These cases required smile photographs of orthodontic patients with availability from the American Board Cases archive of the Department of Orthodontics, University of Alabama at Birmingham. The eligibility status of the completed cases used for the present study was the requirement that all the cases were validated to have passed the ABO clinical examination within the past 5 years of recruitment time. A study sample of 68 patient records was required to detect an effect with 85% power and a significance level of p = 0.05 based on the sample size calculation of a similar study.[29] The inclusion and exclusion criteria to obtain the study records were as follows.
Inclusion Criteria
-
Complete final posttreatment records of patients
-
Case submissions to the ABO examinations conducted between 2013 and 2018 and validated cases that were successfully treated.
Exclusion Criteria
-
Smile photographs of poor quality
-
Final smile photographs that did not fulfill the ABO standards
-
Photograph that could not be calibrated adequately.
The smiles were further categorized into three groups: attractive, neutral, and unattractive for grading. A standardized template of 16 × 9 inch was used to crop the photographs to obtain a proportionate area around the upper and lower lips region to control any confounding factors. All the cropped photographs were imported into Adobe Photoshop CS version 9.0 (Adobe Systems, San Jose, California, United States) and the interpupillary line was used as reference to align the photographs. The interpupillary was used as the X-axis and the picture cropped to ensure the lips fell into the framework. The vertical frameworks included the commissures of the lips ([Fig. 1]). These photos were placed on a power point slide in a random fashion and projected on a computer laptop with high screen resolution.

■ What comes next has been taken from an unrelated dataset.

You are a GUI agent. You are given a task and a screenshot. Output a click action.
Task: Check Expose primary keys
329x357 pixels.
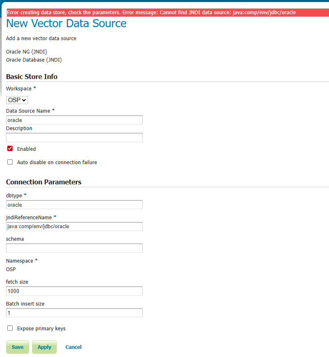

Fig. 1 Smile components demonstrating the teeth, gingival, and lips.
The survey was conducted on a group of health professionals of non-Caucasian descent. These health professionals were made up of different oral health specialists which included orthodontists, oral surgeons, plastic surgeons, and dentists. The assessors were instructed to score the smile attractiveness by choosing a number on a visual analog scale of 1 (least attractive) to 10 (most attractive) and to assess the perceived perfection of each smile and state which of the components, namely, the teeth, gums, or lips, that had made the smile less attractive when assessing each of the smile photographs. Each assessor had a total of 30 minutes to complete the survey and they did not compare photos between one another.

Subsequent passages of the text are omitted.